- WHAT YOU SHOULD DO -
The reply must contain exactly the lines below from the one with "The width and" down to the one with "The image size is (1022, 487).", both included, and nothing more; please omit the pictures.
** DATA UNDER STUDY follows **
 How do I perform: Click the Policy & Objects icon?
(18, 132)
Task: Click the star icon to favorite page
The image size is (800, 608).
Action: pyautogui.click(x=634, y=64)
** End of DATA UNDER STUDY **
** DATA UNDER STUDY follows **
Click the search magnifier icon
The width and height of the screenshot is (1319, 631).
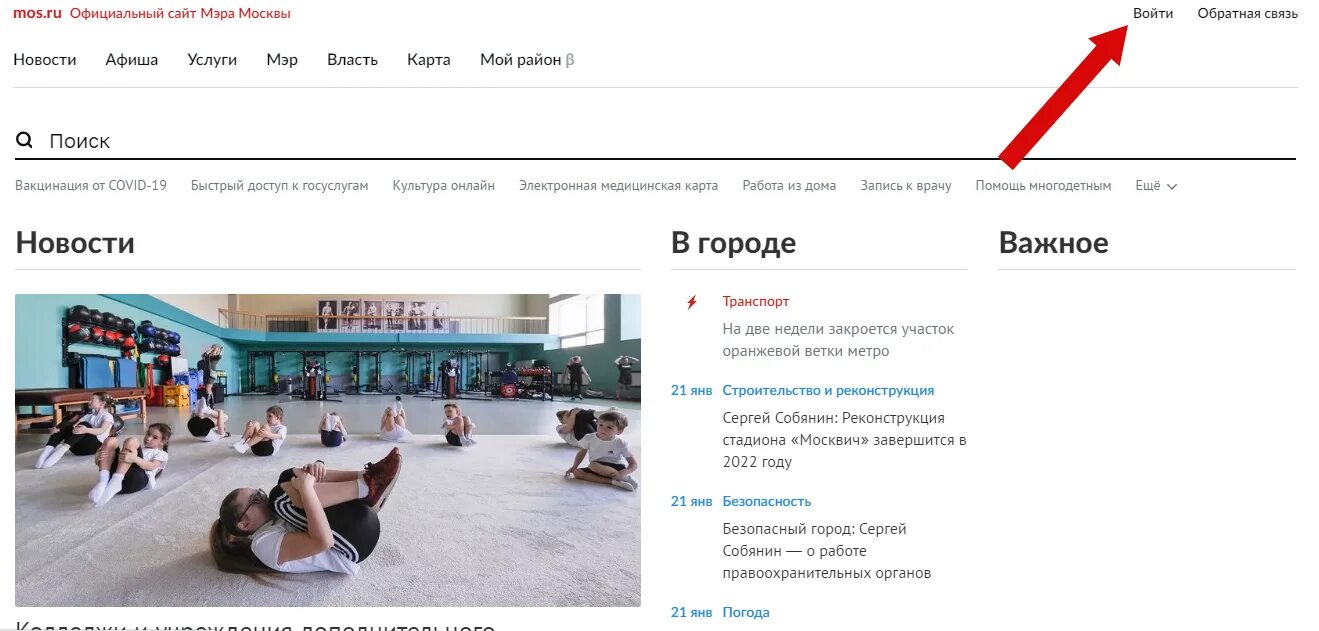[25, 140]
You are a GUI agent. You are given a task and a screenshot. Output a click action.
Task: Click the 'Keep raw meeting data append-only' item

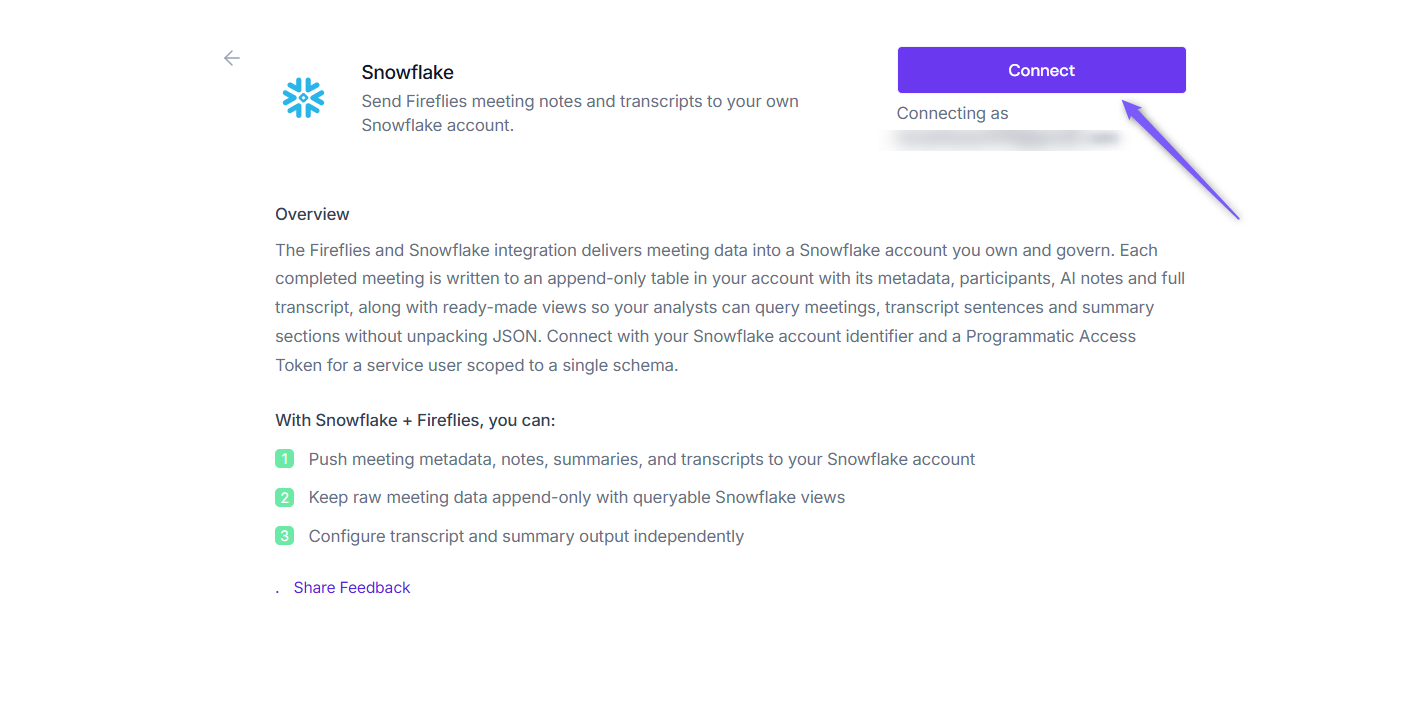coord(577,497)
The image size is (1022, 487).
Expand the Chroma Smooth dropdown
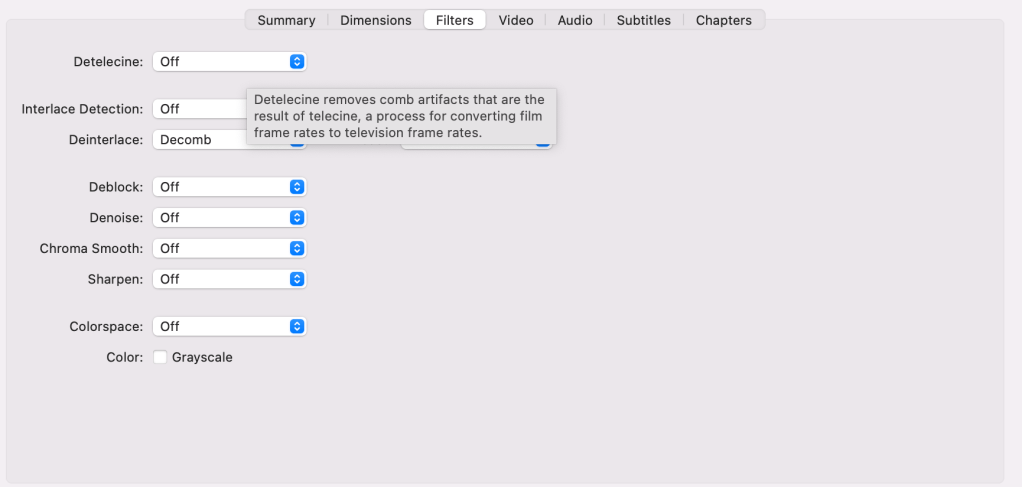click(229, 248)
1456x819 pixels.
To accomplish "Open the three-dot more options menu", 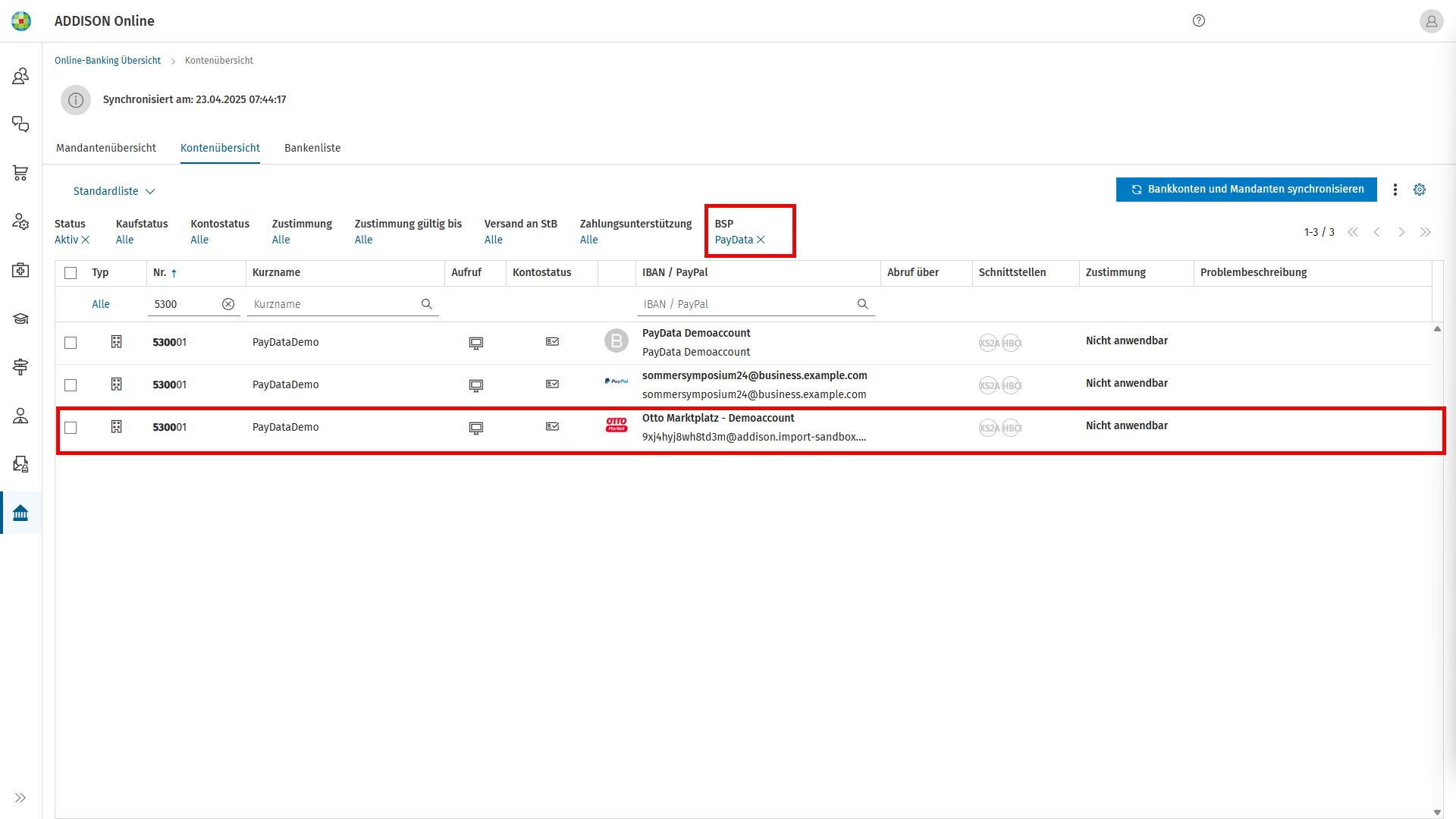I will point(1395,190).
** End of DATA UNDER STUDY **
- SOLUTION TO THIS EXERCISE -
The width and height of the screenshot is (1319, 631).
[25, 140]
You are a GUI agent. You are given a task and a screenshot. Output a click action.
Task: Click the 'Keep raw meeting data append-only' item

coord(577,497)
The image size is (1022, 487).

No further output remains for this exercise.